(Aim of the exercise):
Format the lines between the one holding "You are a computer-use" and the one holding "(x=20, y=429)", inclusive, as a two-column CSV with the header instruction,action. Each row should pair a text with the answer that follows it, with both fields quoted and line breaks turned into spaces.

(Information shown):
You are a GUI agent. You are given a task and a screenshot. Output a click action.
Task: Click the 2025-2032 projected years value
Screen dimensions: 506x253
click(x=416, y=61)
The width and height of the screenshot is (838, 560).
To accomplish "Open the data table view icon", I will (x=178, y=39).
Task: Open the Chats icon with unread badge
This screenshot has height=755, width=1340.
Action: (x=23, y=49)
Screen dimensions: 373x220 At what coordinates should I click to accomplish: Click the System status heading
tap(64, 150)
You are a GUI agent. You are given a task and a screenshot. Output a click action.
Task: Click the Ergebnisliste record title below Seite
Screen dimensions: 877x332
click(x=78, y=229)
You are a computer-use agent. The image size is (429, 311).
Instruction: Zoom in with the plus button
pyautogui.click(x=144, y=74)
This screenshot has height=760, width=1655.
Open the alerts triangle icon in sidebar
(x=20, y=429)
* * *
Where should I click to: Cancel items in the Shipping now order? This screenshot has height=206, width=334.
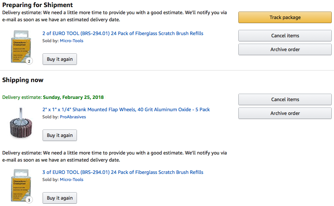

(Solution to the exercise):
instruction,action
"You are a computer-use agent. The image size is (429, 311). Instruction: Zoom in with the plus button","pyautogui.click(x=144, y=74)"
"This screenshot has height=760, width=1655. Open the alerts triangle icon in sidebar","(x=20, y=429)"